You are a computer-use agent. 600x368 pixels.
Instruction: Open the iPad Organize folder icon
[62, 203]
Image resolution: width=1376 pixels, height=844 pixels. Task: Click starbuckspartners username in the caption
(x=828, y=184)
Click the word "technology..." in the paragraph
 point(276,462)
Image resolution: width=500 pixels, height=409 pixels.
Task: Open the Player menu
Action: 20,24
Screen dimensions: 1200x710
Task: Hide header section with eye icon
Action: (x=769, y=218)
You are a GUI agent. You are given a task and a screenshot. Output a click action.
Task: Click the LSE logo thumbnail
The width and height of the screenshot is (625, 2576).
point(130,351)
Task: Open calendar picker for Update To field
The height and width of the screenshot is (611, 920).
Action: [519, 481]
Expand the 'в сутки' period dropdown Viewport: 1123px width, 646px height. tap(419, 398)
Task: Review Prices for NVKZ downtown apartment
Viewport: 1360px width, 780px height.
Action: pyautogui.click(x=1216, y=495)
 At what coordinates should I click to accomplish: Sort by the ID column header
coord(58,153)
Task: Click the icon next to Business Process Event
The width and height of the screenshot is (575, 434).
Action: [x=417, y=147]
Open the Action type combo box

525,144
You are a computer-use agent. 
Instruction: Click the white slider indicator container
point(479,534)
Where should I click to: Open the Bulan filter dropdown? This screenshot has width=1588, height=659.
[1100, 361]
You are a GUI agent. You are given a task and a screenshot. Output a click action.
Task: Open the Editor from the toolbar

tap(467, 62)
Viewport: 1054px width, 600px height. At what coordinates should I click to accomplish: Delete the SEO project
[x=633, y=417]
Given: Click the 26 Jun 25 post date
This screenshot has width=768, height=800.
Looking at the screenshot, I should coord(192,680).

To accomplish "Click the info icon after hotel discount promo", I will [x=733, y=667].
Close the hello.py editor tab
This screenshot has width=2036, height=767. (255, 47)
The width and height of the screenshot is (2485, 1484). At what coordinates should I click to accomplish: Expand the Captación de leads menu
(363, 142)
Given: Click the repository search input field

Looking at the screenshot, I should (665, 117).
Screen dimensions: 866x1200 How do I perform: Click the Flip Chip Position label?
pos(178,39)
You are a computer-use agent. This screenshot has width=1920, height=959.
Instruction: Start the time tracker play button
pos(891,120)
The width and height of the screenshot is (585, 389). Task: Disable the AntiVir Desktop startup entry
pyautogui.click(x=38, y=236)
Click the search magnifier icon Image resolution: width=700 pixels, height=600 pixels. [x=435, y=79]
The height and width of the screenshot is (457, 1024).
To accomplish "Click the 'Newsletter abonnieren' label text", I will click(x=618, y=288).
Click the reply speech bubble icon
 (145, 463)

> **Task instructions**:
Look over the listing and return each line that holds "agent".

> **Your response**:
You are a computer-use agent. 600x368 pixels.
You are a GUI agent. You are given a task and a screenshot. Output a click action.
You are a computer-use agent. 
You are a GUI agent. You are given a task and a screenshot. Output a click action.
You are a computer-use agent. This screenshot has width=1920, height=959.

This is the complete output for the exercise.